## WHAT IS EXPECTED
All of the data should be copied exactly, with the pictures left out.

## INPUT DATA

-=-=-

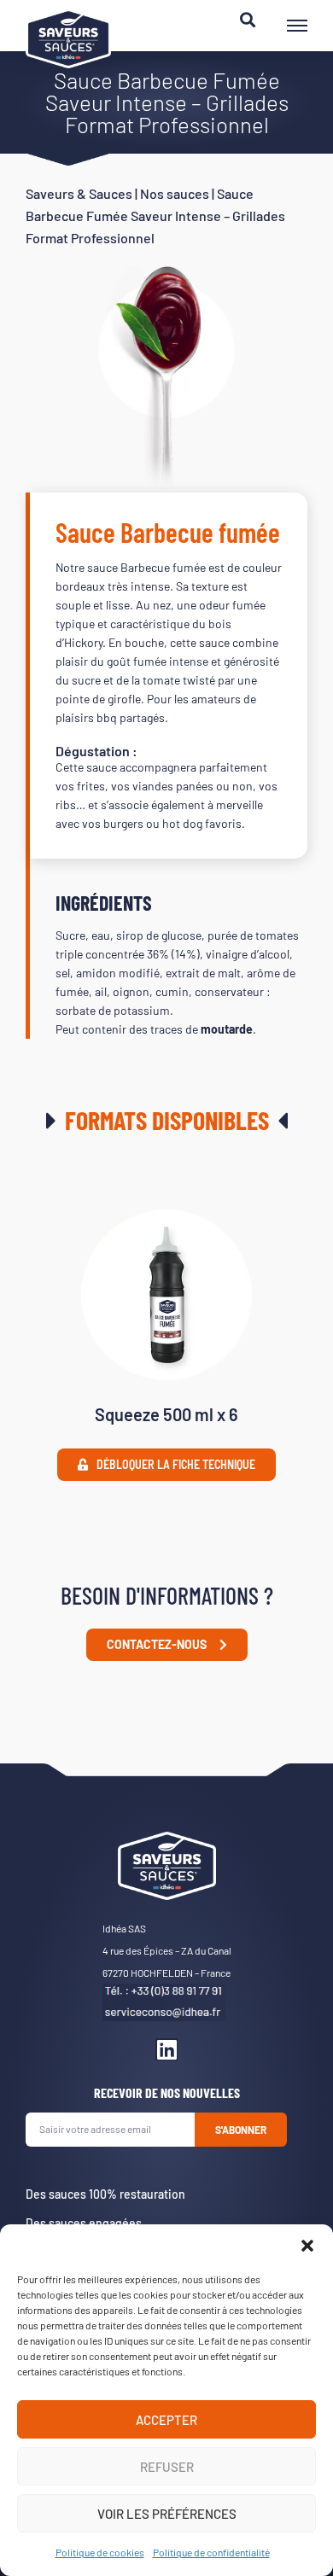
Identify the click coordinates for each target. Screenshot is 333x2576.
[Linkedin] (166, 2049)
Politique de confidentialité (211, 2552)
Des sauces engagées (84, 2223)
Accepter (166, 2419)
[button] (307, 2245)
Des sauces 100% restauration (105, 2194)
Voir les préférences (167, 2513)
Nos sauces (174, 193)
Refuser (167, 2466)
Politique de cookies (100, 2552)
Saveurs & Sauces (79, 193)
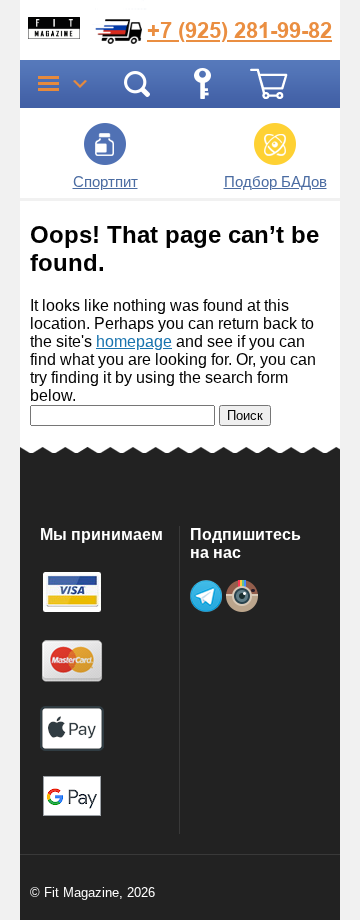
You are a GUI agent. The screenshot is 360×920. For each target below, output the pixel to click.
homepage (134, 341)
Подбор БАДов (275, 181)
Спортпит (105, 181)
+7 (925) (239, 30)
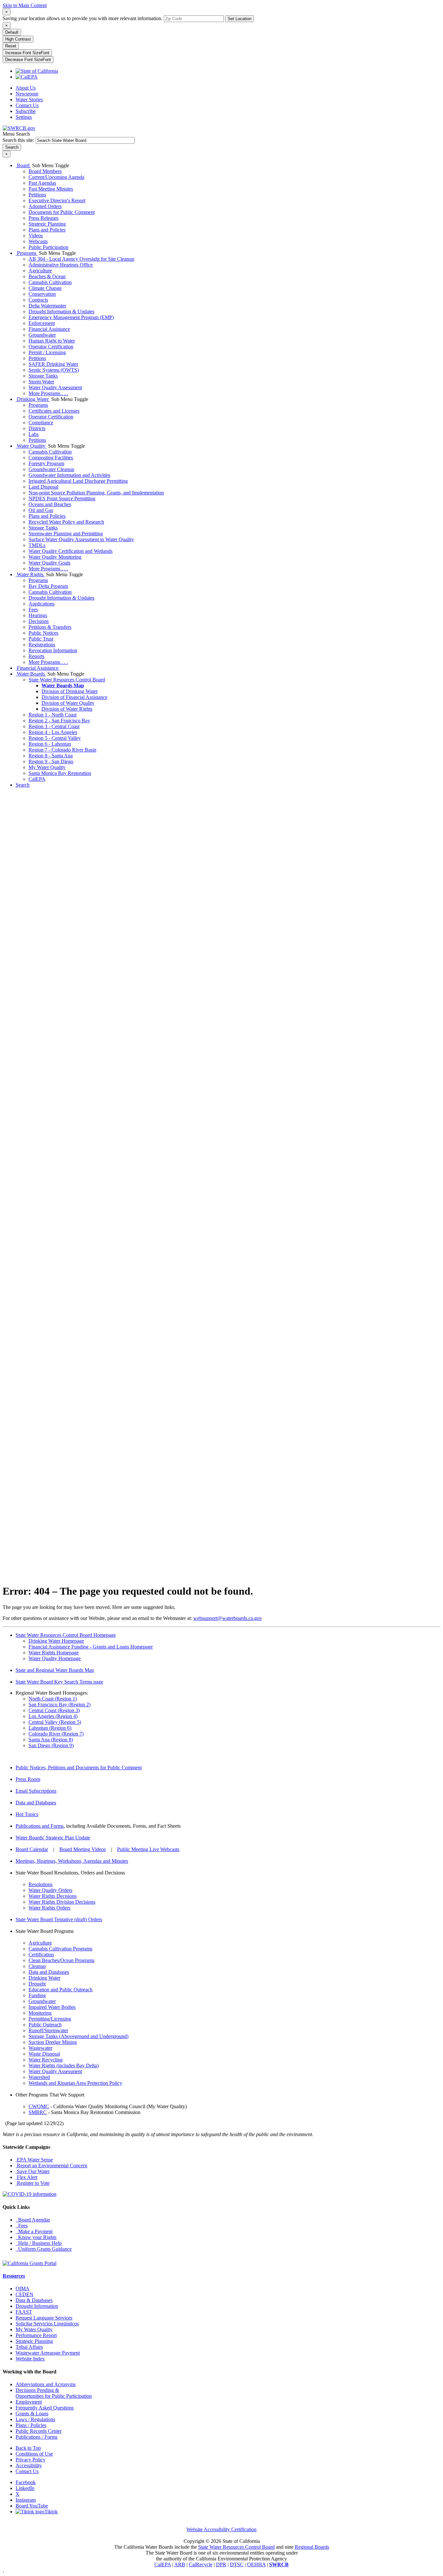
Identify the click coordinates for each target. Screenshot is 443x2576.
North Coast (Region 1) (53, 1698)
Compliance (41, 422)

-=-=-

## EXPECTED ANSWER
Identify the click coordinates for each target. Screenshot is 333x2576.
[Linkedin] (166, 2049)
Politique de confidentialité (211, 2552)
Des sauces engagées (84, 2223)
Accepter (166, 2419)
[button] (307, 2245)
Des sauces 100% restauration (105, 2194)
Voir les préférences (167, 2513)
Nos sauces (174, 193)
Refuser (167, 2466)
Politique de cookies (100, 2552)
Saveurs & Sauces (79, 193)
You are a GUI agent. The screenshot is 360×920. For each target below, output the pixel to click.
homepage (134, 341)
Подбор БАДов (275, 181)
Спортпит (105, 181)
+7 (925) (239, 30)
Identify the click coordinates for each target. Screenshot is 443x2576.
North Coast (Region 1) (53, 1698)
Compliance (41, 422)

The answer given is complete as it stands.